_Supplied text_
START

The flu has been using me like a hacky sack. It started at 6:15am on Christmas morn. Not with me, mind you, but with the Oldest Urchin. I made it to the bathroom just in time to hold her hair back.
Sigh. She was rather pathetic. By 6:30 she was lamenting, "Why did this have to happen on a national holiday? Why not an ordinary day?!?" She's nothing if not a dramatic nine year old.
The Man and I had laid down the law on Christmas Eve. No Urchin was allowed to get out of bed before 7am. So true to form, I tucked the Oldest Urchin into the guest futon with me, and she bounced back with abnormal speed.
O.U. - "Twelve minutes until Christmas starts, Mom." "Eight minutes."
Only seven minutes left, Mommy."
Me - "Close your eyes. And quit talking to me with puke breath."
O.U. (seriously unfazed) *crazy kid whisper only achievable on Christmas morning* "Five minutes left!"
Me- "How do you know there's only five minutes if your eyes are closed?"
O.U. "Ummm" *devious silence* "Santa told me?"

END

(Items stored from a collection)
START

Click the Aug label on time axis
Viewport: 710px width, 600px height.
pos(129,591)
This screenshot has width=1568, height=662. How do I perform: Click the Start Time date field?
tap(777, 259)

END
START

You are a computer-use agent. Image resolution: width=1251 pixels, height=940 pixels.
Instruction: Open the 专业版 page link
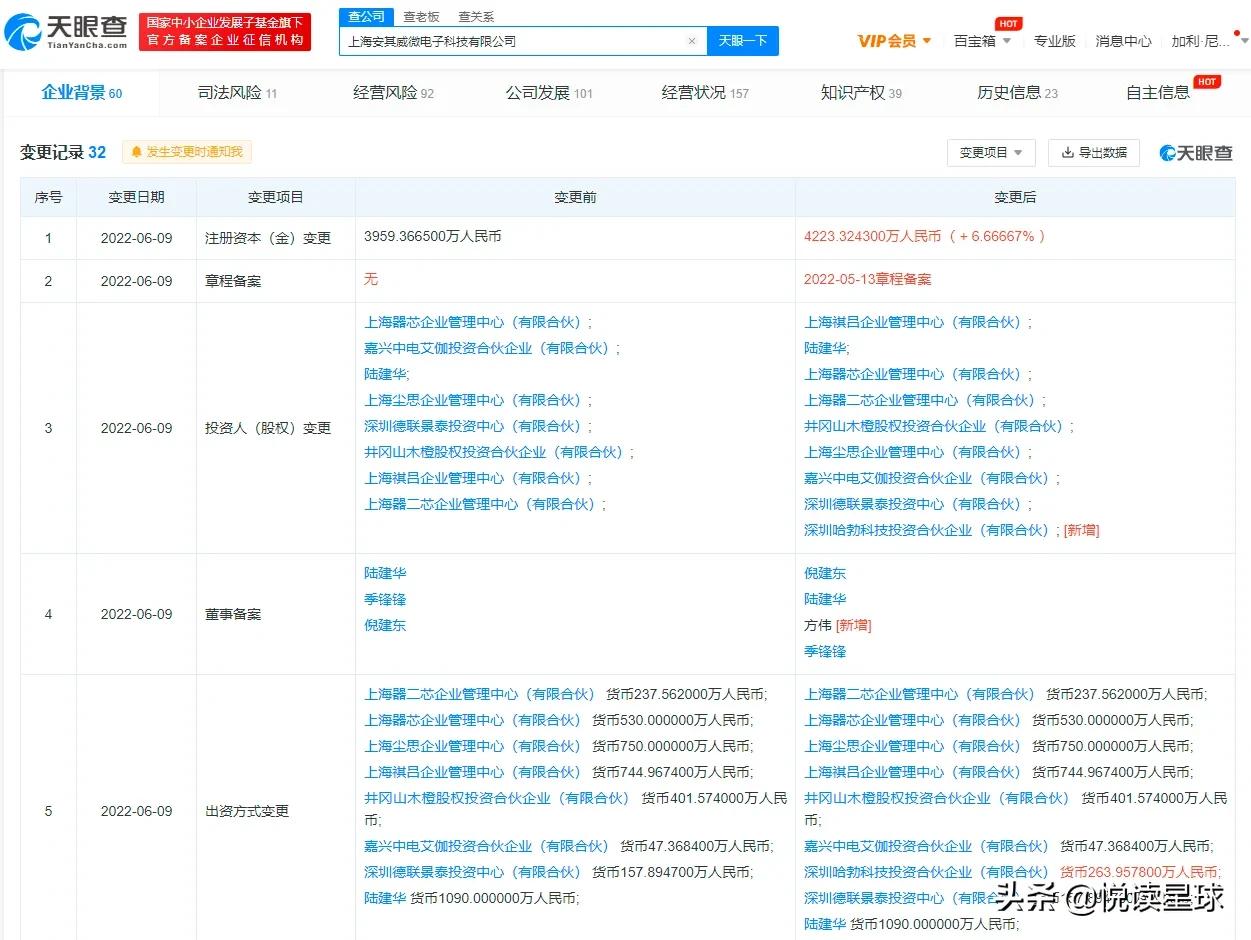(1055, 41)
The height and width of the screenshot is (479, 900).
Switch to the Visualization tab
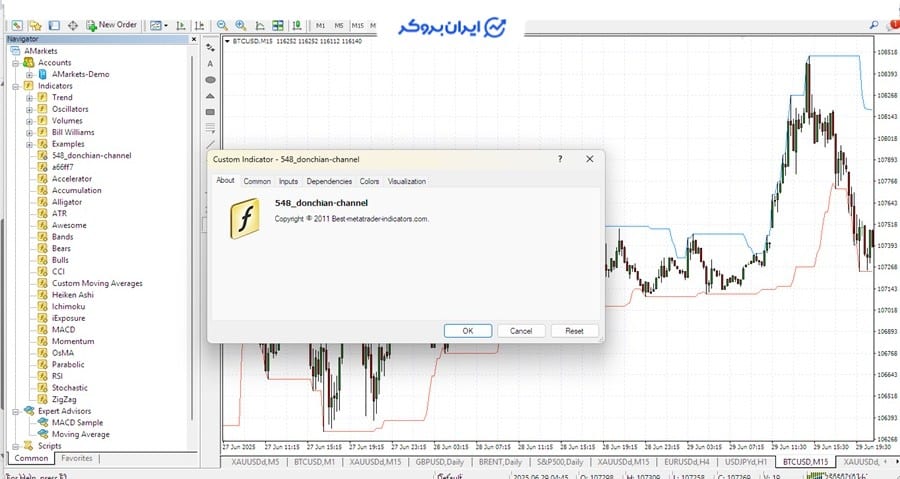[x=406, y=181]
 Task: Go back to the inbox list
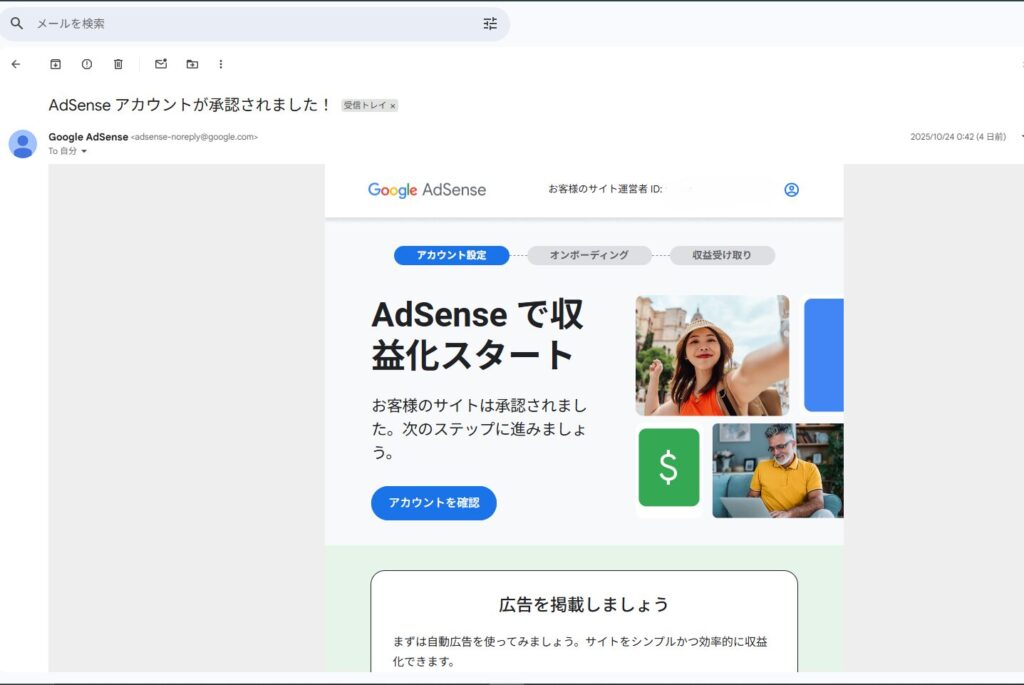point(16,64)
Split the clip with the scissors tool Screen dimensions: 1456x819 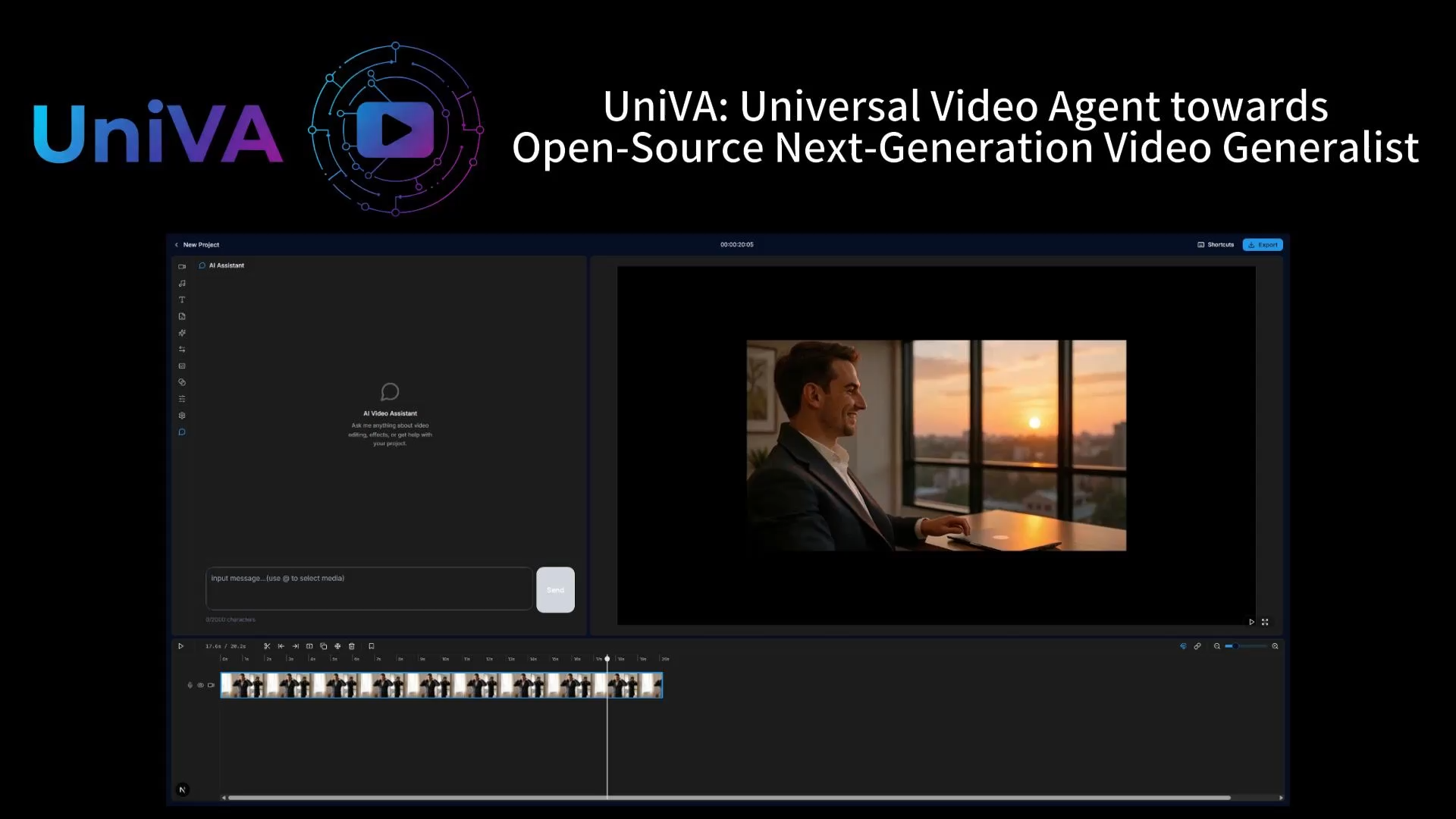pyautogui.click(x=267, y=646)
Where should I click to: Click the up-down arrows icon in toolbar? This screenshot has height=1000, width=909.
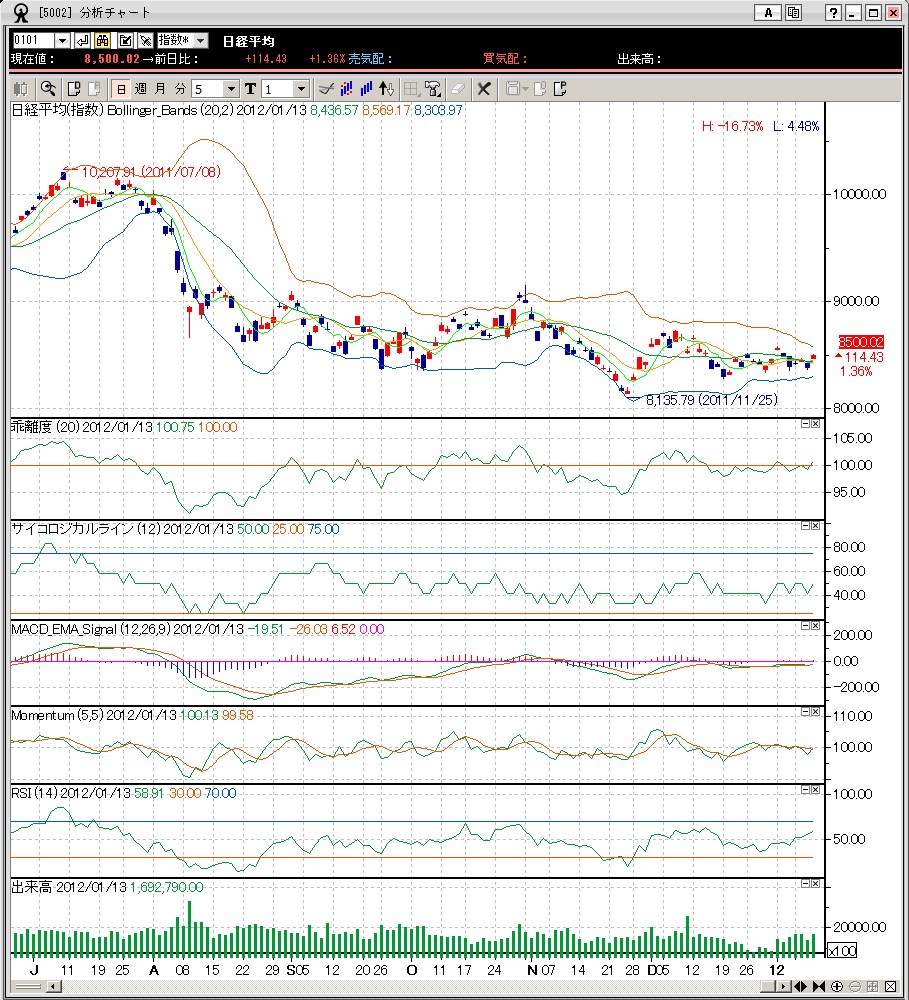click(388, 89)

END
START

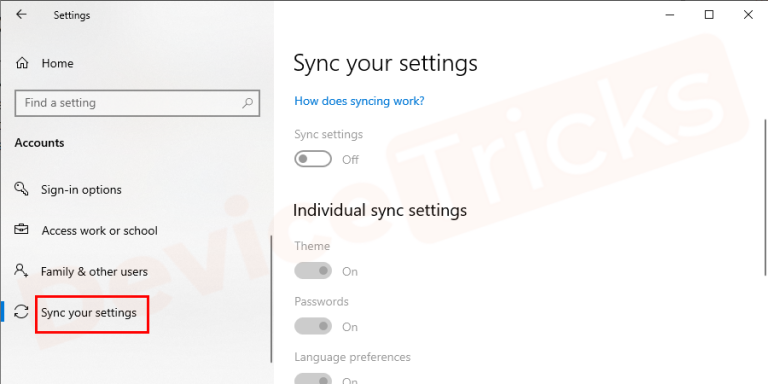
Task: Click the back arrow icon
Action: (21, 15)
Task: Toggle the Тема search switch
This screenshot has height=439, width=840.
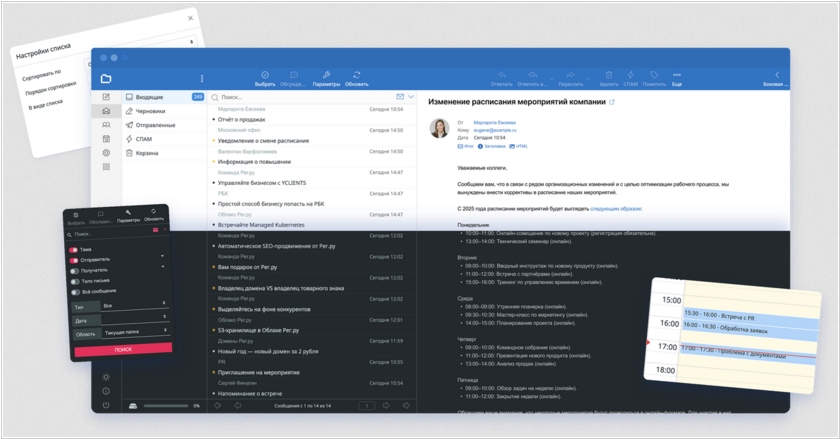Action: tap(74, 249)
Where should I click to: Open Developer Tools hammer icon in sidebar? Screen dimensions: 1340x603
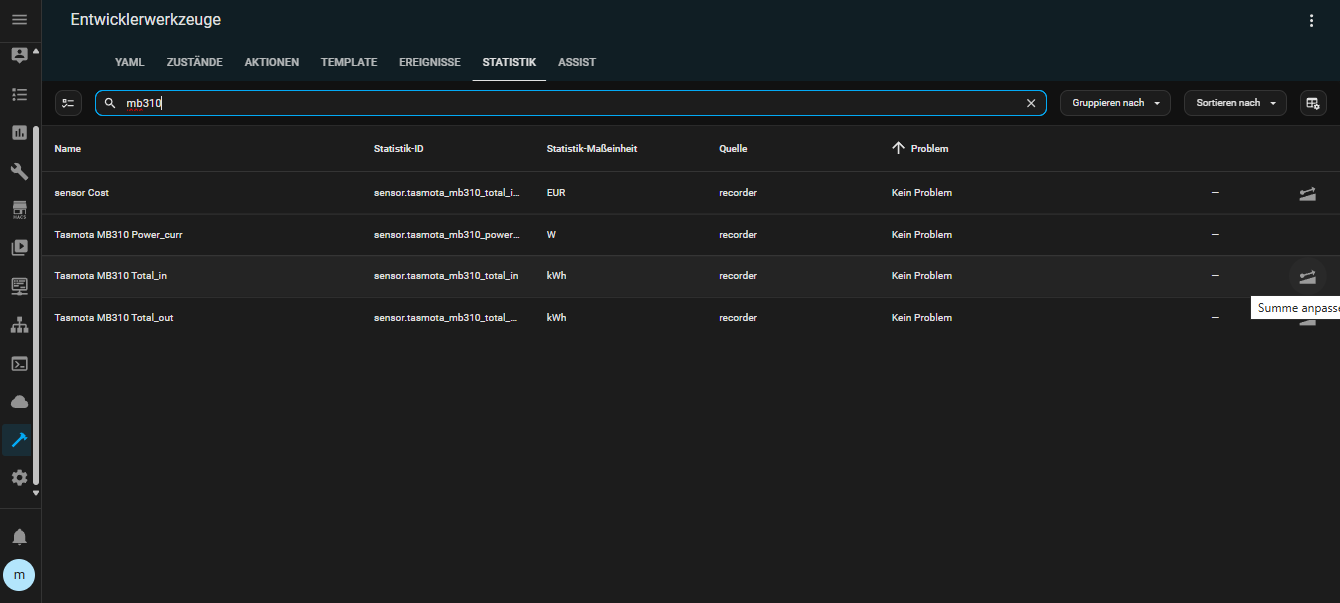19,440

END

_Complete the following_
1. In the Christmas flu post, what time did the sickness start on Christmas morning?
2. Quote the Christmas flu post word for word, starting with "The flu has" and going on through "with abnormal speed.".

_Responses to the exercise_
1. 6:15am

2.
The flu has been using me like a hacky sack. It started at 6:15am on Christmas morn. Not with me, mind you, but with the Oldest Urchin. I made it to the bathroom just in time to hold her hair back.
Sigh. She was rather pathetic. By 6:30 she was lamenting, "Why did this have to happen on a national holiday? Why not an ordinary day?!?" She's nothing if not a dramatic nine year old.
The Man and I had laid down the law on Christmas Eve. No Urchin was allowed to get out of bed before 7am. So true to form, I tucked the Oldest Urchin into the guest futon with me, and she bounced back with abnormal speed.